David Lawder of Reuters has featured our recently updated budget simulator in an excellent piece about the challenges of cutting the debt. The simulator offers a menu of tax and spending options with the ultimate goal of reducing debt below 60 percent of GDP. As many of our users are finding out, debt reduction is possible but not without considering some difficult options.

Lawder tries his hand at the simulator, using four hypothetical approaches. A conservative attempt that keeps the entire Bush tax cuts and leaves alone defense spending but cuts entitlement and other domestic programs leaves debt at 73 percent of GDP. Adding defense cuts in the second attempt is an improvement but still stabilizes debt above 60 percent of GDP. On the other hand, a liberal effort succeeds in lowering debt to a level below 60 percent of GDP, but goes very heavy on tax increases that would hurt the economy in the short-term. Finally, Lawder considers a balanced approach:

No hard-core gamer would tolerate this, but let's do the bipartisan thing and mix some revenue increases with spending cuts. We'll start with Obama's plan to raise taxes on those earning over $250,000 and impose a millionaire’s surtax. We cut troop levels and shrink the Navy but the F-35 lives.

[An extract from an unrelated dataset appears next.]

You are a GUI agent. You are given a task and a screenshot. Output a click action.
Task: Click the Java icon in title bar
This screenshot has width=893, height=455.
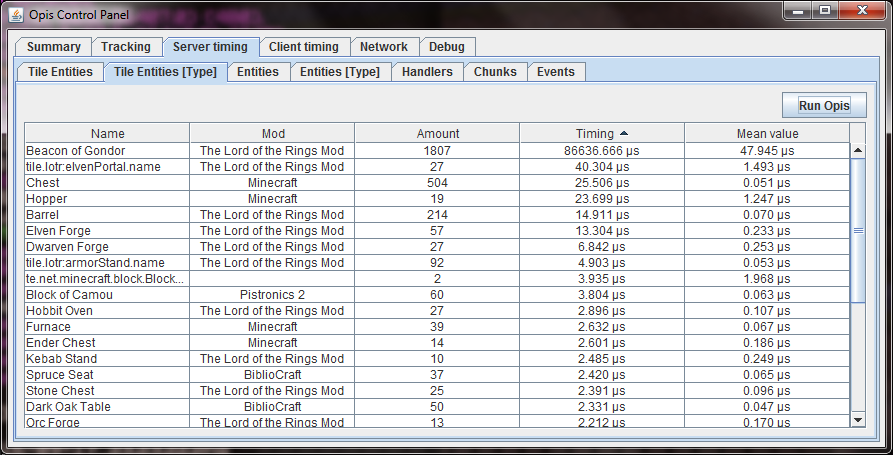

Americans must be slightly older before qualifying for Medicare and Social Security and some benefits are shrunk. There are further savings from repealing portions of Obama's healthcare reforms, which the Supreme Court may do anyway. We phase out the mortgage interest deduction while keeping the research and development funding increase.

Result: The pain is spread all around by picking and choosing from a menu of liberal and conservative options: raising taxes, giving up the moon base, cutting school breakfasts and arts funding. But we still are $750 billion short. "Nice try. You reduced the debt to 60 percent of GDP, but not until 2023. Hopefully, you will have done enough to avert a fiscal crisis."

Reducing the federal debt is difficult and only when policymakers are willing to put all options on the table will there be an effective solution. CRFB President Maya MacGuineas is quoted in the article arguing that Congress should look at the numbers and seriously consider what is best for the country rather than partisan interests:

The best thing we can do is ask every politician to run through the simulator themselves. Put them into a quiet, dark room with the shades drawn so they can figure out what it really takes.